What you have to do:
Copy the passage from "Note as well" to "giveup_all()" word for word from the powerpc patch reply.

Excerpt:
--- BEGIN ---

Re: [PATCH v2] powerpc: Don't clobber fr0/vs0 during fp|altivec register save
From: Michael Ellerman <mpe@ellerman.id.au>
Date: 2023-11-20 23:40:51
Also in:
regressions
Timothy Pearson [off-list ref] writes:
----- Original Message -----quoted
From: "Michael Ellerman" <mpe@ellerman.id.au>
...
quoted
But we now have a new path, because io-uring can call copy_process() via create_io_thread() from the signal handling path. That's OK if the signal is handled as we return from a syscall, but it's not OK if the signal is handled due to some other interrupt. Which is: interrupt_return_srr_user() interrupt_exit_user_prepare() interrupt_exit_user_prepare_main() do_notify_resume() get_signal() task_work_run() create_worker_cb() create_io_worker() copy_process() dup_task_struct() arch_dup_task_struct() flush_all_to_thread() save_all() if (tsk->thread.regs->msr & MSR_FP) save_fpu() # fr0 is clobbered and potentially live in userspace So tldr I think the corruption is only an issue since io-uring started doing the clone via signal, which I think matches the observed timeline of this bug appearing.I agree the corruption really only started showing up in earnest on io_uring clone-via-signal, as this was confirmed several times in the course of debugging.
Thanks.
Note as well that I may very well have a wrong call order in the commit message, since I was relying on a couple of WARN_ON() macros I inserted to check for a similar (but not identical) condition and didn't spend much time getting new traces after identifying the root cause.
Yep no worries. I'll reword it to incorporate the full path from my mail.
I went back and grabbed some real world system-wide stack traces, since I now know what to trigger on. A typical example is:
interrupt_return_srr_user()
interrupt_exit_user_prepare()
interrupt_exit_user_prepare_main()
schedule()
__schedule()
__switch_to()
giveup_all()
# tsk->thread.regs->msr MSR_FP is still set here
__giveup_fpu()
save_fpu()
# fr0 is clobbered and potentially live in userspace
fr0 is not live there.

--- END ---

Stored data:
--- BEGIN ---

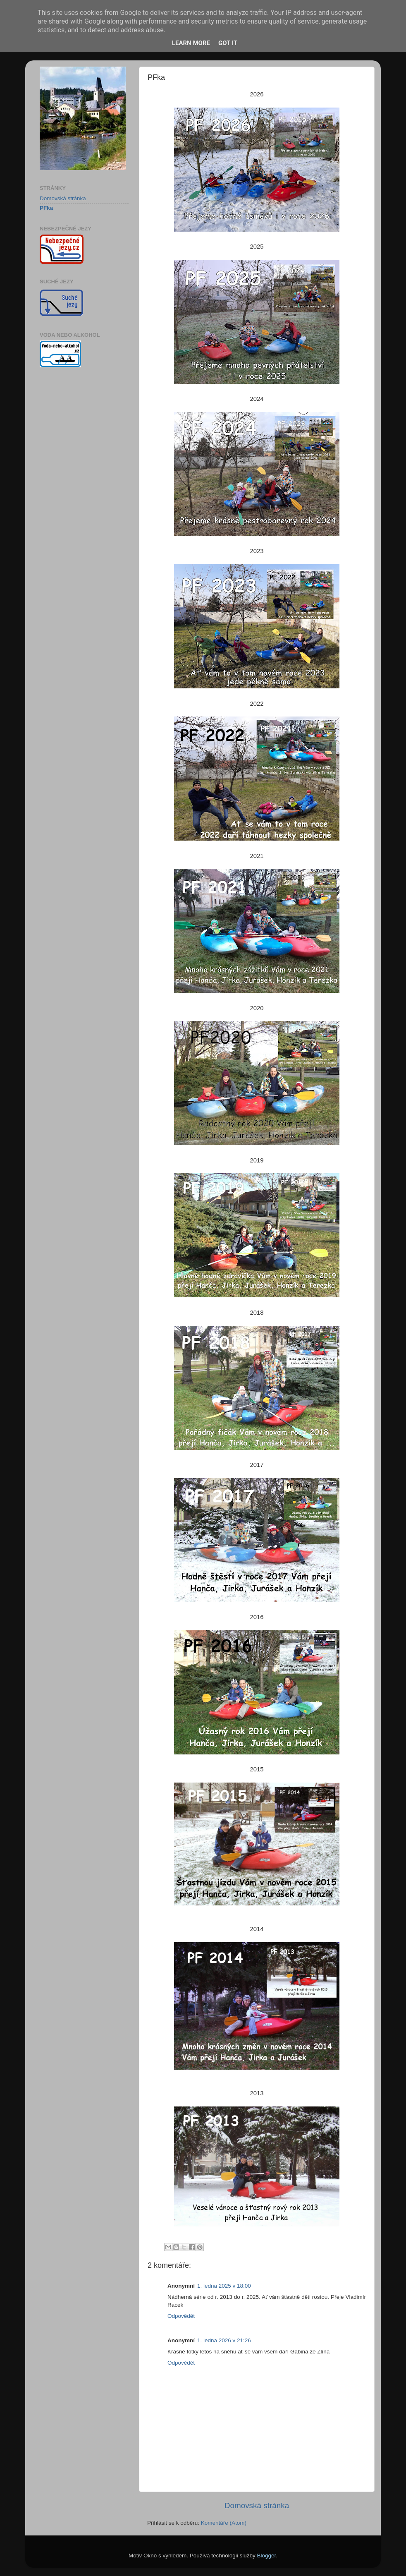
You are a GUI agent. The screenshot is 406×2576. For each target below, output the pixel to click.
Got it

--- END ---

Exercise result:
Note as well that I may very well have a wrong call order in the commit message, since I was relying on a couple of WARN_ON() macros I inserted to check for a similar (but not identical) condition and didn't spend much time getting new traces after identifying the root cause.
Yep no worries. I'll reword it to incorporate the full path from my mail.
I went back and grabbed some real world system-wide stack traces, since I now know what to trigger on. A typical example is:
interrupt_return_srr_user()
interrupt_exit_user_prepare()
interrupt_exit_user_prepare_main()
schedule()
__schedule()
__switch_to()
giveup_all()